BALTIMORE (WJZ) — Former University of Maryland Medical System CEO Robert Chrencik made business deals with board members– including former Baltimore Mayor Catherine Pugh– that weren’t bid competitively or properly disclosed to the entire board, an independent review released Wednesday found.
Nygren Consulting, an independent firm hired by the University of Maryland Medical System, has completed its review on the business relationships, policies and practices by the Board after concerns were raised in March.
In their summary of their findings, they said the review revealed “multiple occasions” where transactions involving UMMS board members were not fully vetted by the Board of Directors before they were executed by management.
They also said in some cases, the transactions did not seem to have been presented to the Board or “an appropriate committee of the Board,” despite requirements in existing UMMS policies.

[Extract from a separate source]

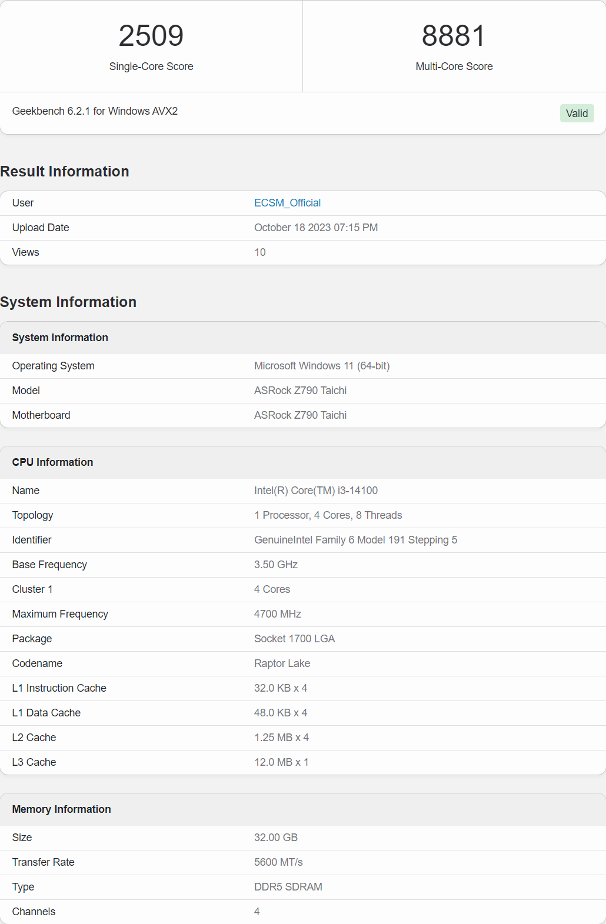
Task: Click the Views count value 10
Action: click(260, 252)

Specifically, they said former Baltimore Mayor Catherine Pugh’s arrangement to sell her “Healthy Holly” books to UMMS for distribution to Baltimore City Public Schools was not presented to the board by management or any other committee for prior approval.

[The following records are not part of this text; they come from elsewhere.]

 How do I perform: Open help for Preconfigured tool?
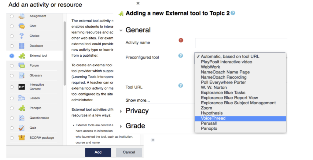click(x=180, y=56)
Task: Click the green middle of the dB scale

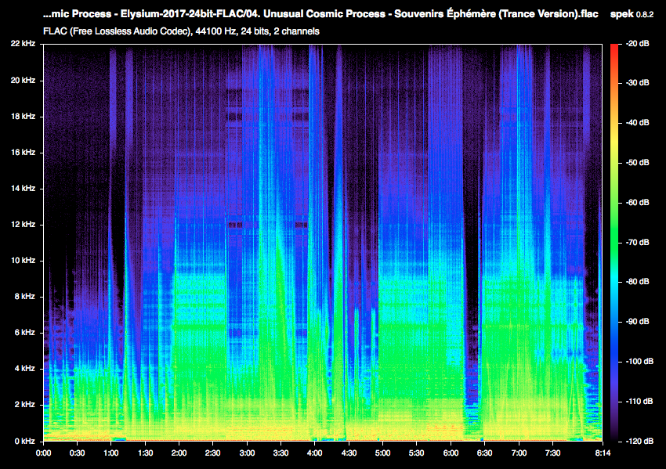Action: click(614, 242)
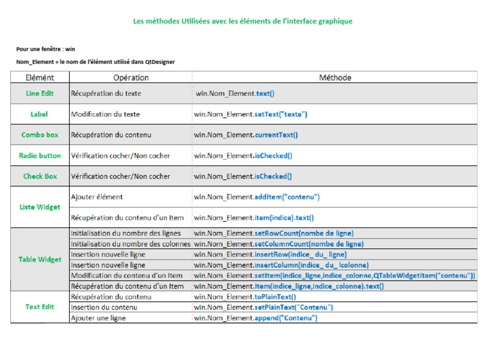This screenshot has width=486, height=343.
Task: Click the 'Ajouter une ligne' operation cell
Action: (x=98, y=318)
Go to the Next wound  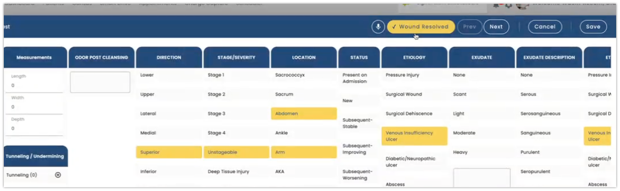pyautogui.click(x=496, y=27)
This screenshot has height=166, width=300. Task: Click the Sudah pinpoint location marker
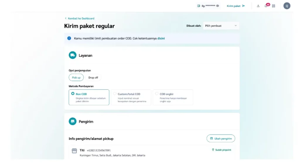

The firm also said they found no records specifying the terms of that financial relationship or justifying the need for the books by UMMS.

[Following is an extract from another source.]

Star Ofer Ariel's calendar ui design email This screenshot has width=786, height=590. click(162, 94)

They added that Pugh’s initial arrangement with the UMMS, which involved buying $20,000 of the first book in the Healthy Holly series, is not documented until the invoice dated December 21, 2010, arrived.
A member of management said he recalled that Mr. Chrencik approached him saying he (Mr. Chrencik) had agreed that UMMS would buy the books for the schools. The management member said he believed Pugh had approached Chrencik.
Essentially, the CEO had agreed to enter into an agreement with Pugh without consent of the Board, the firm reported.
In terms of total financial relationship practices, the firm found that all board member financial relationships reviewed did not get the level of attention that transactions that could benefit board members should receive, according to the firm’s report.
Most violated the 2002 Board resolution as well as the 2011 and 2017 policies, the report said. Many of these contracts were not competitively bid, “were not declared to be necessary” by the Board or senior leaders, and if vetted, were without full transparency to the entire Board.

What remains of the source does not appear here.